To maximize use of the MS/MS instrument, samples are injected alternately every 3 min on identical columns 1 and 2, and an isocratic mobile phase is used for pumps A and B. (A), sample 1 is injected on column 1, and the eluate is diverted to waste for the first 3 min of the run. (B), at 3 min, the switching valve changes configuration, and the column 1 eluate is redirected to the MS/MS detector for data collection. At the same time, sample 2 is injected on column 2. During this period, the eluate from column 2 goes to waste. After another 3 min, column 2 eluate is redirected to the MS/MS detector and sample 3 is injected on column 1.

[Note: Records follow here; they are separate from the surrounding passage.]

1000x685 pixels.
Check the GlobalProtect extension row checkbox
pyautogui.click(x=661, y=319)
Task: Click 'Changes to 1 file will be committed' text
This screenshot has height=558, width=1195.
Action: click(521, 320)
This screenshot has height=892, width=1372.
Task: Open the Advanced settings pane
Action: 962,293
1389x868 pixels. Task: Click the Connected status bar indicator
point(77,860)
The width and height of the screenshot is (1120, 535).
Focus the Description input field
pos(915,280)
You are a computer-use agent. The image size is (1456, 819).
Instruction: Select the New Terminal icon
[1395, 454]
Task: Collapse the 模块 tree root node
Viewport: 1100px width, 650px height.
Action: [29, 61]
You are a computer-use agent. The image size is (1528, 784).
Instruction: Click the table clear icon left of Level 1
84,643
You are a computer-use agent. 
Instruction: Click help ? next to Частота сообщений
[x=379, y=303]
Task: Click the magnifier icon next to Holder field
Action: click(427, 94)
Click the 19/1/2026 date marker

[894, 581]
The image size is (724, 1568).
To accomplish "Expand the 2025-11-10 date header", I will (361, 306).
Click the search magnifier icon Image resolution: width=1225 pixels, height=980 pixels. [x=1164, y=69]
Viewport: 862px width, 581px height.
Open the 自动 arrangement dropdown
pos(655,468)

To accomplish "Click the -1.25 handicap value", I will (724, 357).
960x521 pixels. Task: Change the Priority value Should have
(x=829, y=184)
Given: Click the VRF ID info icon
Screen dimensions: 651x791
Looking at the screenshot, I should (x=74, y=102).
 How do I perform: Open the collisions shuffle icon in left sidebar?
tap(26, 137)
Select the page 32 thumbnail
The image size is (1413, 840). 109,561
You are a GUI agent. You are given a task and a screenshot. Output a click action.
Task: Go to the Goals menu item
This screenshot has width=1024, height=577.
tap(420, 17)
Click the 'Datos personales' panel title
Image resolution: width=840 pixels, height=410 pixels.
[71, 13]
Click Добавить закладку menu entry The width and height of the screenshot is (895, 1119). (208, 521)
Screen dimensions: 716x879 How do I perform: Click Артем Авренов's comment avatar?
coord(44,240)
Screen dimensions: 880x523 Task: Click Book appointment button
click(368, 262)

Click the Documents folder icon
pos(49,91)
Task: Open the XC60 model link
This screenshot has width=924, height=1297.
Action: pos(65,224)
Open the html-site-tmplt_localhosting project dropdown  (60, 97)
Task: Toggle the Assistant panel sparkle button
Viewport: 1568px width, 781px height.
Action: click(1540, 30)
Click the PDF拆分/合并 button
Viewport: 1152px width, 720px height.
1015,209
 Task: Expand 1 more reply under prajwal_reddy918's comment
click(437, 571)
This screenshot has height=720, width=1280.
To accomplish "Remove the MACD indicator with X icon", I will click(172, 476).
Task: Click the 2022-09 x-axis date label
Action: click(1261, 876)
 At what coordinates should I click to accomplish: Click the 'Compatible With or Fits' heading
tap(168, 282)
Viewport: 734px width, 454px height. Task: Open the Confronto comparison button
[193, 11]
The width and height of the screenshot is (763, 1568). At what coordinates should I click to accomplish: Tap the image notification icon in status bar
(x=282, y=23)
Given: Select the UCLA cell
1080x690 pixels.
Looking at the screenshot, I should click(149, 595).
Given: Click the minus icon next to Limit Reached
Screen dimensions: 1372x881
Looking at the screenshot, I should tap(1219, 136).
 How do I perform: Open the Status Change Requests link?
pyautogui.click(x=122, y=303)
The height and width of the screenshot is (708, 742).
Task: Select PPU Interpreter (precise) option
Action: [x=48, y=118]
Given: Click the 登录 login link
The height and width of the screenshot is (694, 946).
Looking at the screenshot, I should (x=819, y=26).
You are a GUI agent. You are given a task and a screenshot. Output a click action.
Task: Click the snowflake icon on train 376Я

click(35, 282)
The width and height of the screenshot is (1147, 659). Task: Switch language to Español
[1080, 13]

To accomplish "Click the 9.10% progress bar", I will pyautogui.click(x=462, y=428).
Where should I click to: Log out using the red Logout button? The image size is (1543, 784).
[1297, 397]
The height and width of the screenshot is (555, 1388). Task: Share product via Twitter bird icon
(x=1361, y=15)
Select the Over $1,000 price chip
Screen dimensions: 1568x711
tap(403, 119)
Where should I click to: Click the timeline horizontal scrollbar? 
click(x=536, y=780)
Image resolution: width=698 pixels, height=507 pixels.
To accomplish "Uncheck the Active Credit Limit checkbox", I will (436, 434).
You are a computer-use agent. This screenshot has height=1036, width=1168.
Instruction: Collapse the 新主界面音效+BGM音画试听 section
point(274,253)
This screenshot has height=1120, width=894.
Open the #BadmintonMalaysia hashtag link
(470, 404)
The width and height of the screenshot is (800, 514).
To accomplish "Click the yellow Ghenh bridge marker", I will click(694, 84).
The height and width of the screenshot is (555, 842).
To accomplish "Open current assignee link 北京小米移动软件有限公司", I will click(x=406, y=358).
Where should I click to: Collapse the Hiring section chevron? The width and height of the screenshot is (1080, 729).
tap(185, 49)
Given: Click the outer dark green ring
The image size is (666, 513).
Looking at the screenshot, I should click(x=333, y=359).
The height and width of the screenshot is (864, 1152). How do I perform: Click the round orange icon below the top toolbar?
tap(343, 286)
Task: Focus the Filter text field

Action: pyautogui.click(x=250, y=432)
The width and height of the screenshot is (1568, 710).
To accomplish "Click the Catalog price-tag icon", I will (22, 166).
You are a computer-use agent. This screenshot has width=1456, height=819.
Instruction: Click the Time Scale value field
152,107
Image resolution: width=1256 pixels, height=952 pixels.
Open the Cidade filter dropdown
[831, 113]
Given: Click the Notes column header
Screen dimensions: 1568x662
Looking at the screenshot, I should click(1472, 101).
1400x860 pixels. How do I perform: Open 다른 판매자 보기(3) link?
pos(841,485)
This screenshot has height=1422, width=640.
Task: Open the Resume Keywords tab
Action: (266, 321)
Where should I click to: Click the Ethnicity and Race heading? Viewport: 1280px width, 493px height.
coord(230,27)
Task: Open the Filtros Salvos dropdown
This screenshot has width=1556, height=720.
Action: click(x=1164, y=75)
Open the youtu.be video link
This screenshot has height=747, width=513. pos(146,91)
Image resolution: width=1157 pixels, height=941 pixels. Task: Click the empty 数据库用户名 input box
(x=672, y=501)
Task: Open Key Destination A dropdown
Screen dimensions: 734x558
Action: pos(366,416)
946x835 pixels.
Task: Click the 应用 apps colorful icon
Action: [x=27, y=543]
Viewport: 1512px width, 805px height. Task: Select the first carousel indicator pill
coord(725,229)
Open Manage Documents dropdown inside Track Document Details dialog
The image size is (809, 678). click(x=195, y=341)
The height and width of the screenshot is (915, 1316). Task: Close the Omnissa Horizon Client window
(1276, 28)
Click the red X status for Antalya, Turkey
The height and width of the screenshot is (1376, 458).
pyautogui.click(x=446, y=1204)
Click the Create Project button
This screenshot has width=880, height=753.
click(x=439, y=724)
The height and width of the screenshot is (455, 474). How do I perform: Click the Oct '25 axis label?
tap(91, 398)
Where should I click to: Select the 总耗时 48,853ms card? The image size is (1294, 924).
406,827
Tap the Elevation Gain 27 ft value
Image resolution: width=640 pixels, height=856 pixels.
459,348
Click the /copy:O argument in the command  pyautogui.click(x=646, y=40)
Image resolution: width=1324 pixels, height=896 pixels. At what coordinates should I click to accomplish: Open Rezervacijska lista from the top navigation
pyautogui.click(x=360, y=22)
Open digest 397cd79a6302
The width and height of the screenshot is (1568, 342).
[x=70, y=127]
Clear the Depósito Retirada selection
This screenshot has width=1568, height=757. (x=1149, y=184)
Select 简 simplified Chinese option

preparation of calibrators and calibration curves
A stock solution containing 1 g/L each of NMN (5.4 mmol/L) and MN (5.0 mmol/L) and a stock internal standard solution containing 1 g/L each of d3-NMN (5.4 mmol/L) and d3-MN (5.0 mmol/L) were prepared in water. We serially diluted these stock solutions in water to produce calibrator solutions II (54 nmol/L NMN and 50 nmol/L MN) and III (5.4 nmol/L NMN and 5.0 nmol/L MN) and a working internal standard solution containing 54 nmol/L d3-NMN and 50 nmol/L d3-MN. Calibrators were prepared by adding the analytical solutions to 1 mL of charcoal-stripped serum. The resulting calibration curves were constructed with six concentrations of each analyte (0.22, 0.54, 1.08, 2.7, 5.4, and 10.8 nmol/L NMN; and 0.20, 0.50, 1.0, 2.5, 5.0, and 10 nmol/L MN), and calibrators were kept frozen until use. Internal standard was added, and the calibrators were extracted in the same manner as the unknown samples. Peak areas were calculated using Analyst software, and the calibration curve was constructed by plotting the peak-area ratio of analyte to internal standard vs analyte concentration.

specimen collection
Approval for these studies was obtained from the Institutional Review Board of the Mayo Clinic. All participants from whom samples were collected for method comparison and reference values were asked to discontinue epinephrine and epinephrine-like drugs at least 1 week before sample collection. They were also asked to avoid smoking for 4 h before collection and to avoid coffee, tea, alcohol, or caffeine-containing beverages or medications for 4 h before collection. With the participant seated, 10 mL of blood was collected into a Vacutainer Tube with EDTA as the anticoagulant. The blood was allowed to clot at room temperature for 30 min and then was centrifuged at 1g for 25 min. Plasma was removed from the top of the tube and was kept frozen until the time of analysis.

sample preparation
Once thawed, the samples were mixed by inversion, and 1 mL of plasma was placed in a 13 x 75 mm tube. After 50 µL of working internal standard solution (54 nmol/L d3-NMN; 50 nmol/L d3-MN) was added to the tube, the sample was vortex-mixed. A vacuum manifold (Supelco) at 127 mm of Hg was used in the solid-phase extraction (SPE) procedure. SPE was performed with Oasis HLB 1-mL solid-phase cartridges. The cartridges were conditioned by sequential washing with 1 mL of methanol and 1 mL of water. The plasma mixture was transferred to the cartridge with a disposable plastic transfer pipette, and the cartridge was washed with an additional 2 mL of water. The analytes were eluted with 1 mL of methanol. The eluate was evaporated and reconstituted in 100 µL of methanol, and 30 µL of the reconstituted eluate was injected into the LC-MS/MS system. Results (nmol/L) were automatically calculated by Analyst software.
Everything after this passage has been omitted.